_Page_.

__________________________________________________

Wednesday, September 25, 2019

More On Cars...

So more on my red car analogy from yesterday.

Today is a day where I am not only noticing the red cars but really seeing how people are driving. And well, you know you get on busy roads right? You just want to leave them and go to Dairy Queen's drive through and eat ice cream in your car until it all feels better.

Or is that just me?

Oh.

Okay, so I've NEVER felt that way. Just ignore it.

This morning Brent and I talked politics, how can you help but talk them right now? Our democracy is dying.

And that was the first problem. The voice in my head (Grieving Denise?) thought I just don't have the capacity for more death right now. I'm full. But I pushed that aside as silly. Not related. Don't be so fucking dramatic. Yes Bad Denise talks to all of the other Denises in the same way that she gets shushed from talking to the outside world.

Then I got an email from a friend I haven't heard from in awhile. See, her husband died earlier this year and so she's been dealing with that. And Facebook has been stressing her out in a time she has no room for more stress. She's also full. But today she reached out to say I'm still here. And we talked for awhile and I forgot that she didn't know Mom had died. So I just tossed something about it in the conversation. And then was like...oh yeah...wait...sorry. I didn't mean to just slam that in there on you like that.

But we chatted for a little bit and talked about a mutual friend who lost her husband a few years ago and is doing okay. Nobody is ever doing perfect. None of us ever believe that. But doing okay is pretty damn good. And she really is. She's kind of a rock star really. Raising the kids, recently started seeing someone and that's so good. It doesn't mean she's over it. You never get over it. And you don't want to get over it. But it means she's learned how to keep living with it. And that's always the goal. How do you make your life keep working when it just stopped for awhile?

__________________________________________________

Part of a data file:
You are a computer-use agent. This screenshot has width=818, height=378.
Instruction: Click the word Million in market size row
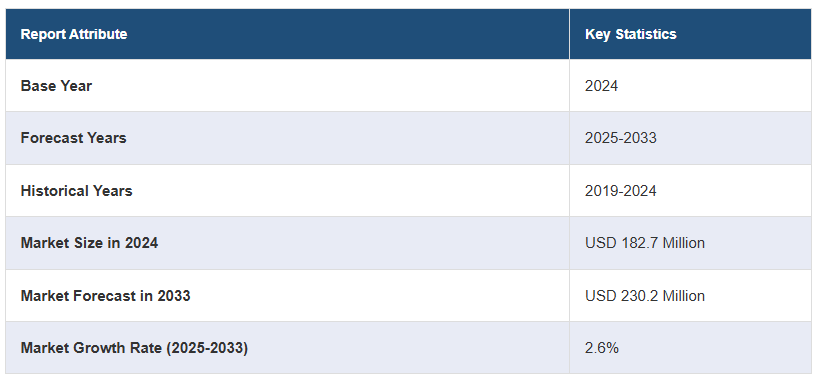[x=682, y=243]
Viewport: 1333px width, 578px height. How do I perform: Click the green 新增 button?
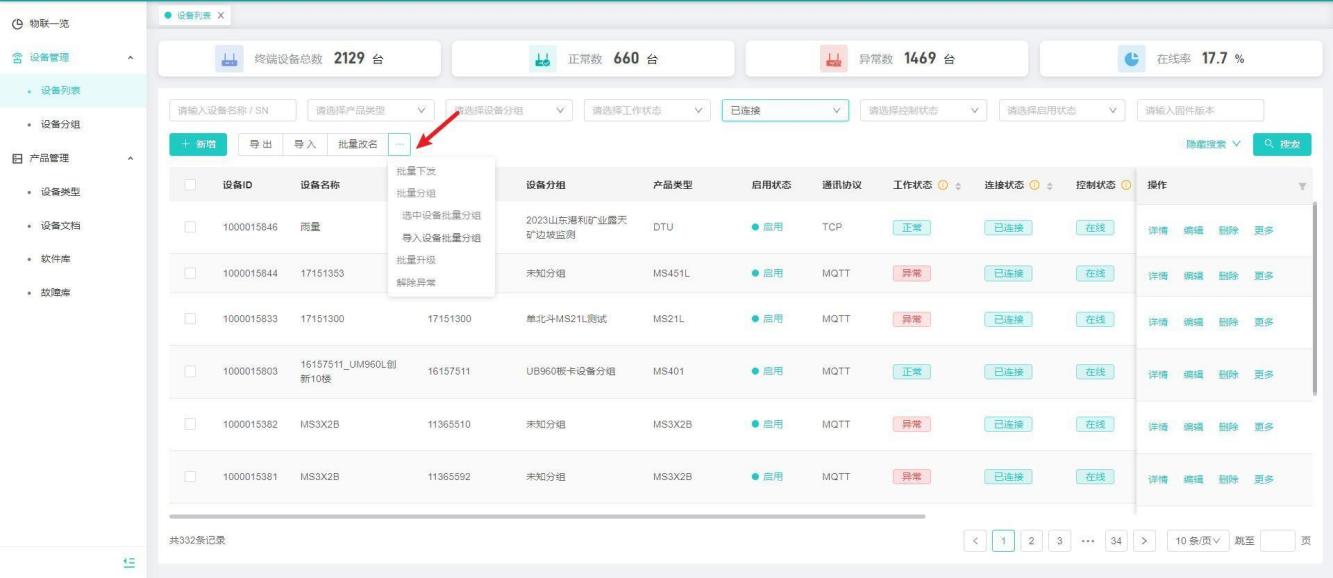pyautogui.click(x=198, y=145)
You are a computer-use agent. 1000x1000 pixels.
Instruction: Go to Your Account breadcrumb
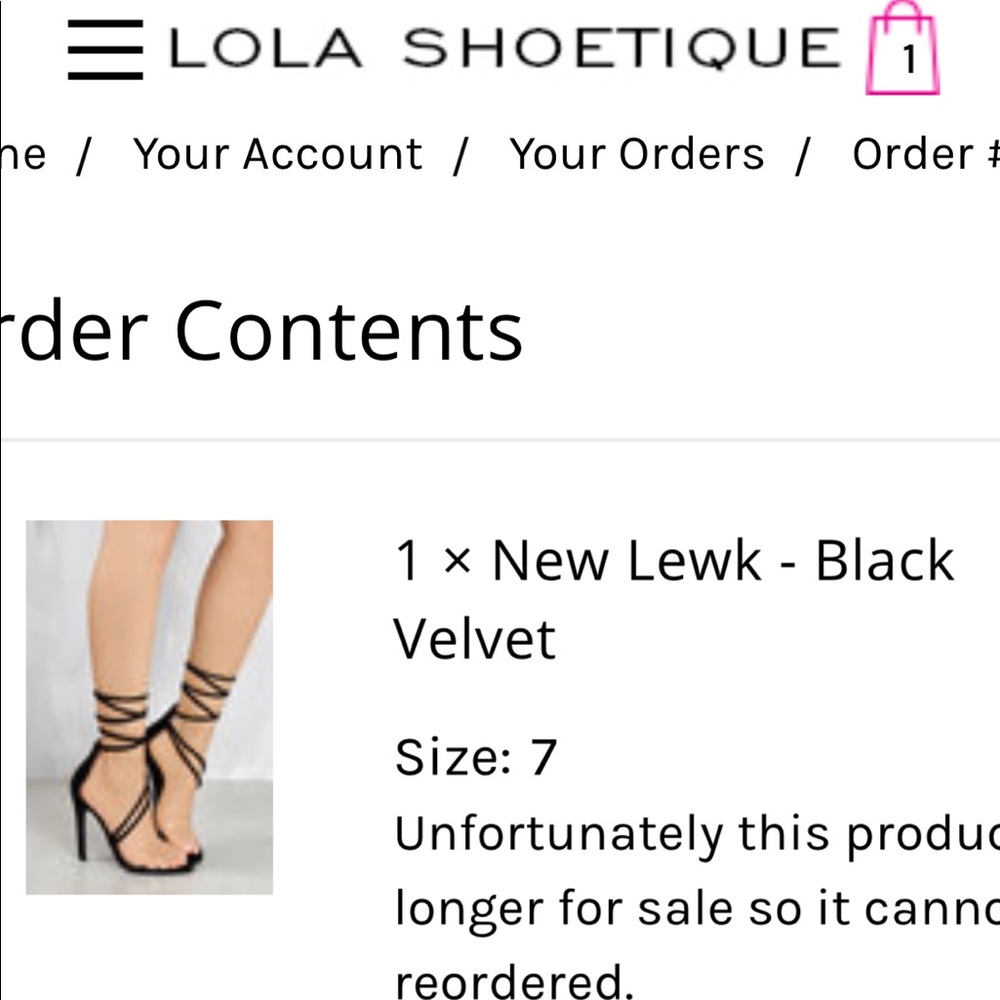pyautogui.click(x=278, y=153)
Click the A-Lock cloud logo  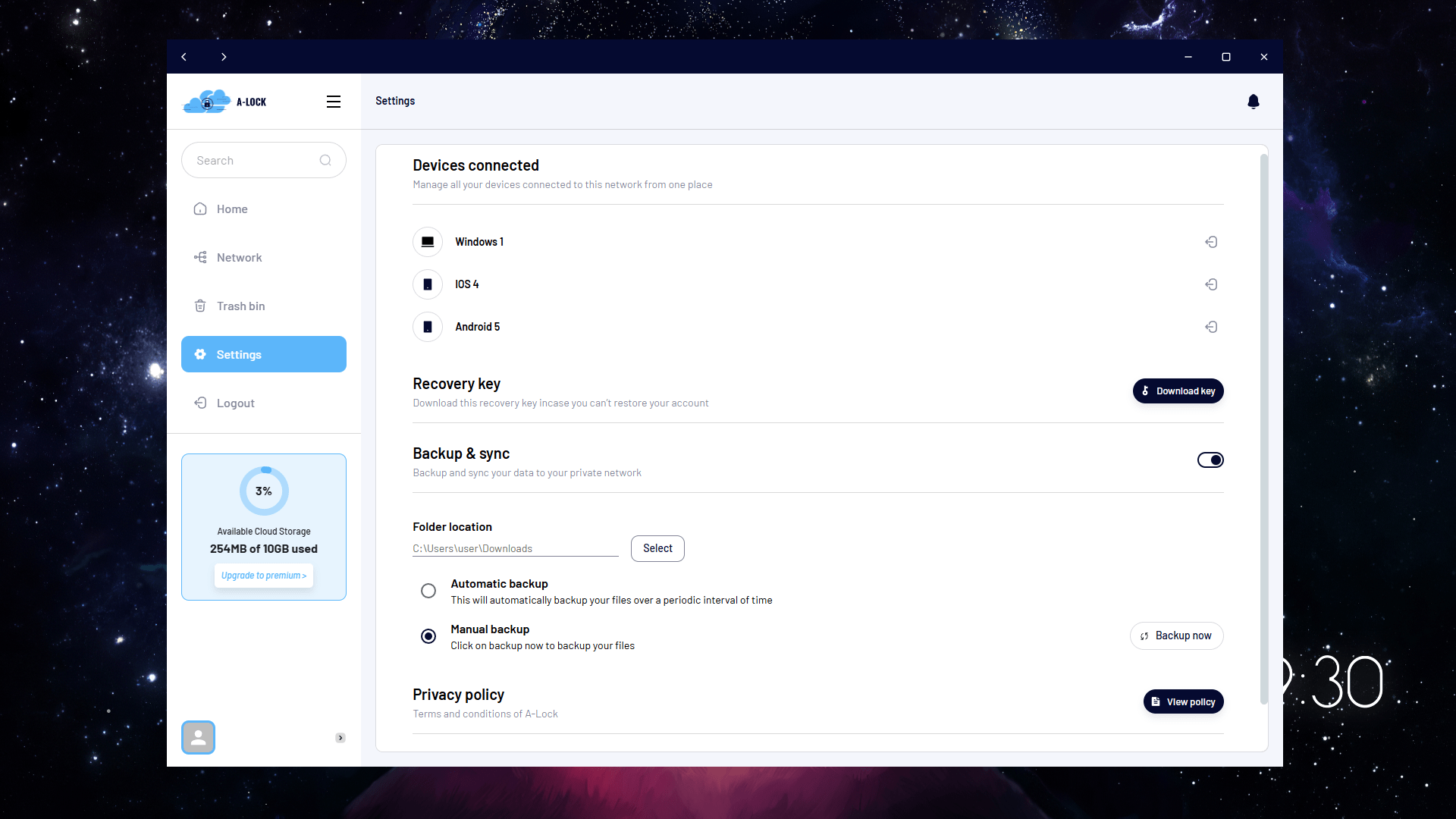[207, 102]
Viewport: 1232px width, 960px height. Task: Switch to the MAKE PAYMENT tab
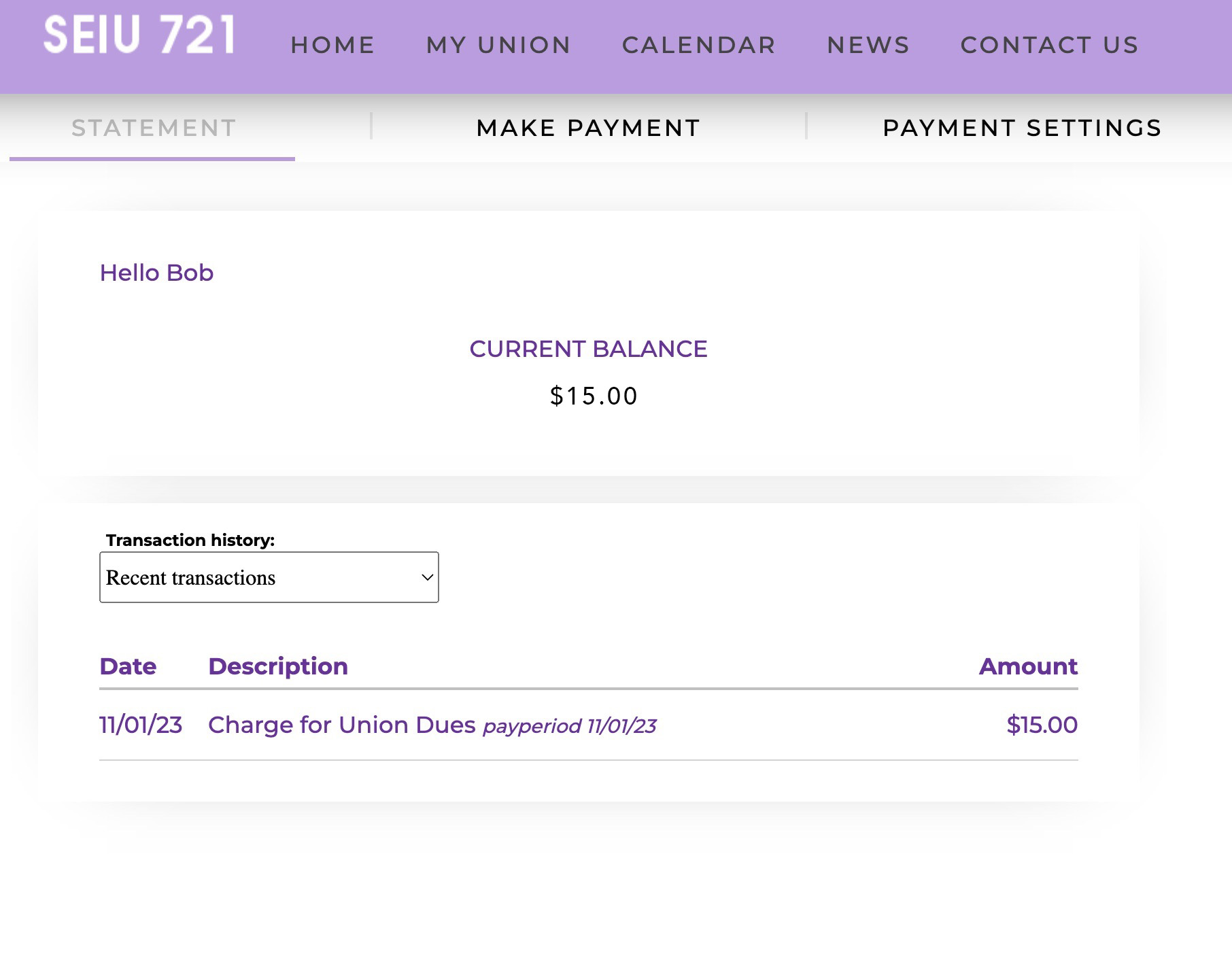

__________________________________________________

_Task 1_.
In the post "More On Cars...", why does the writer apologize to the friend who sent the email? Answer in one to three sentences.
_Task 2_.
Carry on the post "More On Cars..." from its final sentence, keeping the same voice.

_Output 1_.
The writer forgot that the friend didn't know Mom had died and mentioned it offhandedly in the conversation. The apology is for dropping that news on her so abruptly.

_Output 2_.
And we talked about how the first time you have a major death of someone close to you you aren't sure that you can. I mean you know logically that you can. You've seen others do it. So you know it can be done, but it doesn't feel like it when you are going through it. You cannot imagine that something could hurt like that and you can survive it. But once you've done it, you know you can do it. Sort of...

Because, man, those red cars are all a little different from each other aren't they?

Losing a parent, losing a friend, losing a spouse...really different.

A few months before Dad died a friend of mine lost his father. His parents had been married about the same amount of time that Mom and Dad had been. My mother is, was, an asker afterer. You know what I mean? If she met you, if she ever had a conversation with you, you were now on her list. In the years before Facebook I would get clippings she had saved for me, or phone calls. People I had gone to school with, that I had almost forgotten, my mother wouldn't have and if she saw something about them she let me know. "Oh you remember that sweet girl Becca who you went to Pre-First with? Well she opened an ice cream shop." No, I don't remember her, but yay? Once Facebook came around I was able to give my mother tidbits about people's lives which made her really happy. "Oh I always knew they'd grow up much nicer than their parents." My mother was good at side shade.

So anyway after Dad died and Mom would ask me about my friend's mother at first I didn't think much of it. It is, was (seriously having a hard time with the past tense), just her way. But after a few months I finally got it. She was measuring. Trying to see when she would feel better. And it wasn't working. When I would say, "Oh she's okay. She just got back from (insert trip here) and is planning on (insert trip here)." My mother would sigh and say she couldn't imagine when she would feel like that again. I finally had to tell her that her and Dad's relationship was very different than my friend's parents.

They were both driving red cars, but they had come from very different garages.

And that makes it so hard when you are dealing with your own grief and witnessing other people deal with theirs. You are trying to find a normal checkpoint and there isn't one. Every single time it's different. We can know that we will make it through because they have, or we have in the past, but we don't know when. We don't know how. We don't know how many "I'm fine" days we will get in a row before we are hit with a "the world is shit and I want ice cream" day.

Our democracy is dying.
I have friends who are grieving and I can't fix it for them.
And I'm an orphan.

I don't want my red car today.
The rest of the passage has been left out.